3. Juli 2024

Verdienstvoller Forstmann, Jagdhistoriker und Botaniker: Zum Gedenken an Rudolf Rösler

Schon wieder ein schwarzumrandeter Brief! Eine schlichte Karte mit einer Handzeichnung der Bistritzer Kirche: Rudolf Rösler, 14. Dezember 1934 in Bistritz geboren, am 8. Juni 2024 in Regensburg verstorben. Der Verstorbene war ein bekannter Forstmann, Jagdhistoriker, Botaniker.
Dietlinde und Rudolf Rösler an ihrem 60. ...
Dietlinde und Rudolf Rösler an ihrem 60. Hochzeitstag, Regensburg 2019
Ich bin ihm nur einmal persönlich begegnet, für wenige Minuten, habe aber über fast 20 Jahre eine lebhafte Korrespondenz mit ihm ausgetauscht und unzählige Telefonate geführt. Alle diese persönlichen Kontakte waren geprägt von ausgezeichneter Hochachtung und Wertschätzung. Es war stets eine Freude, wenn auf eine Sendung, Buch, Manuskript oder sonstige Anfrage prompt ein Brief kam. Das Gesandte war aufmerksam gelesen, analysiert und meist mit Lob und Ermunterung beantwortet. Die notwendige Kritik war so verpackt, dass man sie als wohlwollende Ergänzung empfand. Charakteristisch für die stets mit kräftigem Filzstift handgeschriebenen Briefe waren die eingestreuten Handzeichnungen (Landschaften, kleine Hirsche, Bären, Häuschen etc.) und die farbliche Markierung der Großbuchstaben, hin und wieder auch der Schlüsselwörter.

Rudolf Rösler ist am 14. Dezember 1934 in Sankt Georgen (Kreis Bistritz) geboren. Manchen wird es irritieren, wenn als Geburtsort Bistritz genannt ist. Auch in Siebenbürgen benützte man gerne die Bezeichnung der nächstgrößeren Stadt statt des kleinen unbekannten Herkunftsortes. Damit machte man es dem Gesprächspartner leichter, eine regionale Zuordnung zu finden.

Seine schulische und berufliche Laufbahn verbrachte Rudolf Rösler in Bistritz, bis auf zwei kurze Unterbrechungen: 1944/45 die Evakuierung durch die deutsche Wehrmacht nach Sachsen und die Studienzeit in Kronstadt. Auch die familiären Wurzeln stammten aus diesem Landesteil, so dass seine Bodenständigkeit hieraus erklärlich ist. Er war ein echter Bistritzer, und zu Hause war es am schönsten.

········

» Aufgabe
Gib aus dem Nachruf auf Rudolf Rösler oben den Abschnitt zwischen „Rudolf Rösler ist“ und „es am schönsten.“ wortgetreu wieder, beide Stellen eingeschlossen.

» Aufgeführtes Material

········

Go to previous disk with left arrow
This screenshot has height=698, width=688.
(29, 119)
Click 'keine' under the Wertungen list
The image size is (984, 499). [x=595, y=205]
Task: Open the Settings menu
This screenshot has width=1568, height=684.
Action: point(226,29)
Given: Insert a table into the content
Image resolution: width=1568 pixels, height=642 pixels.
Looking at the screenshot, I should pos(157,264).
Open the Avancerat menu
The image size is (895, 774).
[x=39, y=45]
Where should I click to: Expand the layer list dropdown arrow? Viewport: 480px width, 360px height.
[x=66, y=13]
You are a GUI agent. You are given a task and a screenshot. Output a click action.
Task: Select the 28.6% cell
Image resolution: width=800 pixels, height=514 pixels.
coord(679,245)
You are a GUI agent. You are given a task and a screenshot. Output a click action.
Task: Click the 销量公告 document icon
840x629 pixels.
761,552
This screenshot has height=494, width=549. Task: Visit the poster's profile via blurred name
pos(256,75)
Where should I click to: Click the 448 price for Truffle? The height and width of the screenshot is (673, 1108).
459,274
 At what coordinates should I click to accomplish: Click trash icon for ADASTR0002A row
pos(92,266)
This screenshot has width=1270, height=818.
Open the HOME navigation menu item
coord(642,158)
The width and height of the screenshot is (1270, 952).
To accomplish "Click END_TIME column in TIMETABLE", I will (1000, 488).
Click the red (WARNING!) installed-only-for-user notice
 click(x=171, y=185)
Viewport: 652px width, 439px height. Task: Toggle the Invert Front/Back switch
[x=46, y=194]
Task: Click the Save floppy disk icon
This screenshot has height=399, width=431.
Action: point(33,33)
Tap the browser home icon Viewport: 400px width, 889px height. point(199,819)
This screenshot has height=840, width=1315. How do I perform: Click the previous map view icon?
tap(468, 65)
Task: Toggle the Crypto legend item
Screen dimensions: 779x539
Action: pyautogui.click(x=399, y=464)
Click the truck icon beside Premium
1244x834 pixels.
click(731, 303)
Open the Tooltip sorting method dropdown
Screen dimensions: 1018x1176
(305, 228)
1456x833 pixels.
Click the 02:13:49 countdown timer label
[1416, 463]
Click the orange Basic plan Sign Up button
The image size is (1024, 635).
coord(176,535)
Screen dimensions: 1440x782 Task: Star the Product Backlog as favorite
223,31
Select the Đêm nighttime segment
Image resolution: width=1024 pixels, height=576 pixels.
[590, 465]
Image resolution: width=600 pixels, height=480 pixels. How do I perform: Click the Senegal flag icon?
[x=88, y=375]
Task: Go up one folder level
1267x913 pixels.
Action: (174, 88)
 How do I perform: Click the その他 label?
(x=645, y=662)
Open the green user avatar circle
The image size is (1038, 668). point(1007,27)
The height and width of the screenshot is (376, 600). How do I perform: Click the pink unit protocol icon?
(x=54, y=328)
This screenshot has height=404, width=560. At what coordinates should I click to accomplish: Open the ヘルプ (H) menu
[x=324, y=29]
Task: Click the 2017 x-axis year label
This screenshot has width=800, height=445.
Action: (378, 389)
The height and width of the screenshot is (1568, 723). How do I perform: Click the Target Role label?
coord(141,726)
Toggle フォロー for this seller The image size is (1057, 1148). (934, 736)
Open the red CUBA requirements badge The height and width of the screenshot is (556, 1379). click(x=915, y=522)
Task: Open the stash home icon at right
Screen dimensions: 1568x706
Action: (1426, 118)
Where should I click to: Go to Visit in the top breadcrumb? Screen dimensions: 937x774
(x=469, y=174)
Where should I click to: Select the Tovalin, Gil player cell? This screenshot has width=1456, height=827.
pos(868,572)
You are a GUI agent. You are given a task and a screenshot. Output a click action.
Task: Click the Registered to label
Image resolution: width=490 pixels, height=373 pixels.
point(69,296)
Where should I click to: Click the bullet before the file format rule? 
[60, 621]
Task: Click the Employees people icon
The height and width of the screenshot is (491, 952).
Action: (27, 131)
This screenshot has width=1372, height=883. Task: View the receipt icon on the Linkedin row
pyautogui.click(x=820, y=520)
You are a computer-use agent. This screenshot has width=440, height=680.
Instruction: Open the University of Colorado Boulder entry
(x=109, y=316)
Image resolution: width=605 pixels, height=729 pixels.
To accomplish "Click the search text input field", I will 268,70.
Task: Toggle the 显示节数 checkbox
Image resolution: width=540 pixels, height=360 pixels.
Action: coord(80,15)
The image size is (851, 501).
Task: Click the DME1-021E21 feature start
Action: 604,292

········

» Lösung
Rudolf Rösler ist am 14. Dezember 1934 in Sankt Georgen (Kreis Bistritz) geboren. Manchen wird es irritieren, wenn als Geburtsort Bistritz genannt ist. Auch in Siebenbürgen benützte man gerne die Bezeichnung der nächstgrößeren Stadt statt des kleinen unbekannten Herkunftsortes. Damit machte man es dem Gesprächspartner leichter, eine regionale Zuordnung zu finden.

Seine schulische und berufliche Laufbahn verbrachte Rudolf Rösler in Bistritz, bis auf zwei kurze Unterbrechungen: 1944/45 die Evakuierung durch die deutsche Wehrmacht nach Sachsen und die Studienzeit in Kronstadt. Auch die familiären Wurzeln stammten aus diesem Landesteil, so dass seine Bodenständigkeit hieraus erklärlich ist. Er war ein echter Bistritzer, und zu Hause war es am schönsten.